Source document:
A roundtable group of Irish and international experts has called for equal access to home care for everyone, claiming the pandemic highlighted the safety of home care in comparison to institutional settings.
A report compiled by the Global Coalition on Aging urged the Government to act to create statutory home-care schemes, instead of relying on nursing homes.
The experts said that regulatory licensing schemes should be created for all home-care providers, including the HSE. This would mean the same standards would be applied to any group offering care in the home and this would better protect the elderly.
The group said a single system should be put in place to standardise assessment of services; the report noted there was no “national, fit-for-purpose” tool.
They found regulation would strengthen safety and quality standards in home care, and said there should be more co-ordination between services offering home care and the general health services.
The report also called for better supports for family carers, and recommended “social and financial benefits, respite services, information”.
It said this should focus on women, as there are so many female carers in Ireland.
“There is ample evidence that Irish people want to live, and be cared for, at home for as long as possible,” Melissa Gong Mitchell, executive director, Global Coalition on Aging (CGOA), said.
“There is no statutory entitlement providing a right to government-funded home care. People do not have a legal right to home care, or to choose the type of care they receive, or the provider of their care.”
The report recommended that older people be given better information about support options, which would allow them choose different approaches as their needs changed.
Elderly people and their carers should have “fair and transparent standard-care-needs assessment”, Catherine Cox, head of communications and policy with Family Carers Ireland and one of the report authors, said.
The report also called for better training for staff in home care. It said a more formal approach to education would benefit staff and older people.
Other Irish organisations contributing to the report included Alone, Home Instead Ireland, Mental Health Ireland, the Alzheimer Society of Ireland, and Safeguarding Ireland.
The roundtable group also included experts from the United Nations, Australia, and Canada who work in care for the elderly.

Task requirements:
1. Decide whether each statement agrees with the home-care article, answering yes or no and quoting the words of the article that settle it: (a) The report was compiled by the Global Coalition on Aging. (b) The report found Ireland already has a national assessment tool that is fit for purpose. (c) Catherine Cox works with Home Instead Ireland.
2. Retype the stretch of the home-care article from "Elderly people and" through "report authors, said.".
The entries after this point are not needed.

Data:
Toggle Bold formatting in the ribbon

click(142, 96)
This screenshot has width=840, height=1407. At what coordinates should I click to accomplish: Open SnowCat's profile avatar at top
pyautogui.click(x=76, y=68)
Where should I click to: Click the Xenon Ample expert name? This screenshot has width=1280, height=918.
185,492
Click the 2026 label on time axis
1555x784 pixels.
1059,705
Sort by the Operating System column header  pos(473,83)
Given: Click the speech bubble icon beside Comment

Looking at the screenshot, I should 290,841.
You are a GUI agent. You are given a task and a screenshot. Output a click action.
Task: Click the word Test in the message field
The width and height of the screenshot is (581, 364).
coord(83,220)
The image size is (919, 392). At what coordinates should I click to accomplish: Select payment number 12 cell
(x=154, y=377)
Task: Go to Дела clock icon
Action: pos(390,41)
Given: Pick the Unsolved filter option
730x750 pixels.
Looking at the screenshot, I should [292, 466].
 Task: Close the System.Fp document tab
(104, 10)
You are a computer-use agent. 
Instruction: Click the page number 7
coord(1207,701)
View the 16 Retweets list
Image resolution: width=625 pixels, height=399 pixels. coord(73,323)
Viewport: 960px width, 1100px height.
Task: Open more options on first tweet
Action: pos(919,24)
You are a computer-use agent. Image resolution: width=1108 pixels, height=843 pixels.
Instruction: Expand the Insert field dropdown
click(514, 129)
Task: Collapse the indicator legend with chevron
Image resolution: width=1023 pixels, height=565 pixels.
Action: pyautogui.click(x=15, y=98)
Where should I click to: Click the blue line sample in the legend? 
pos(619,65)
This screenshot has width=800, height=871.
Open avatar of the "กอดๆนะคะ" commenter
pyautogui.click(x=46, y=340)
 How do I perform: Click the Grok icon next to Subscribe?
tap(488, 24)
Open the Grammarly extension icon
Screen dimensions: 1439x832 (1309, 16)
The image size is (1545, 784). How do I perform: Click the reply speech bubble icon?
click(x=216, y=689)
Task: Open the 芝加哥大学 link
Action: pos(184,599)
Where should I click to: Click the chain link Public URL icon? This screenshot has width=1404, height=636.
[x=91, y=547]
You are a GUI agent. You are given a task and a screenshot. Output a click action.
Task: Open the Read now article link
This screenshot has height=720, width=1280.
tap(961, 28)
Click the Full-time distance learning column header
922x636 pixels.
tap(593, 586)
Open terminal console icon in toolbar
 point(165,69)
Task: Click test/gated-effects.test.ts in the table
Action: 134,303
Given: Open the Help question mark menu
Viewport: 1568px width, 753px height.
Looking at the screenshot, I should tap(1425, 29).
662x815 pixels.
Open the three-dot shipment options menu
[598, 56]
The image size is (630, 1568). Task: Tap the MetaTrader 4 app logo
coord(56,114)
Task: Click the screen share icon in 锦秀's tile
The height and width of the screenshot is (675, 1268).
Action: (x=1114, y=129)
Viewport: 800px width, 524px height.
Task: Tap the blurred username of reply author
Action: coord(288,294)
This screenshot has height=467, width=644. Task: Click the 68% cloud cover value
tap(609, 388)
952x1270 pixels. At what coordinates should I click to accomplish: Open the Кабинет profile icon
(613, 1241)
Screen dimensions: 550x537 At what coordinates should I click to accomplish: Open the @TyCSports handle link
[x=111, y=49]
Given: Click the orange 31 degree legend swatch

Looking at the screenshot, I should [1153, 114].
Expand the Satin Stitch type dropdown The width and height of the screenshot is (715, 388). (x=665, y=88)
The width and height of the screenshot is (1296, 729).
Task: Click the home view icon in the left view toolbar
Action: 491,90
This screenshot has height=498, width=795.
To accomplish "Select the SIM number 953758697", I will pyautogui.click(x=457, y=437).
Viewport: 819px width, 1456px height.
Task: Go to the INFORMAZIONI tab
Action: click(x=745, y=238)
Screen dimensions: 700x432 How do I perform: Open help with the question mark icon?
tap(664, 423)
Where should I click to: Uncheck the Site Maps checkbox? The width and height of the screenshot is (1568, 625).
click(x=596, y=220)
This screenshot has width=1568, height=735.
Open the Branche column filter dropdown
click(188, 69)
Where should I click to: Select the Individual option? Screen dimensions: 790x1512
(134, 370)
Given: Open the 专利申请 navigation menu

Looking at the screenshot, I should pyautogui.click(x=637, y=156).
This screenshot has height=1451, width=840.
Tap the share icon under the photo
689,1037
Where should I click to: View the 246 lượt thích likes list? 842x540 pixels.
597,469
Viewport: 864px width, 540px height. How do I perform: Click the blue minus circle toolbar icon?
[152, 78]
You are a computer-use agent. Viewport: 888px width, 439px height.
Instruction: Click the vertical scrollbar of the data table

Answers to this exercise:
1.
(a) Yes: "A report compiled by the Global Coalition on Aging"
(b) No: "the report noted there was no “national, fit-for-purpose” tool"
(c) No: "Catherine Cox, head of communications and policy with Family Carers Ireland"

2.
Elderly people and their carers should have “fair and transparent standard-care-needs assessment”, Catherine Cox, head of communications and policy with Family Carers Ireland and one of the report authors, said.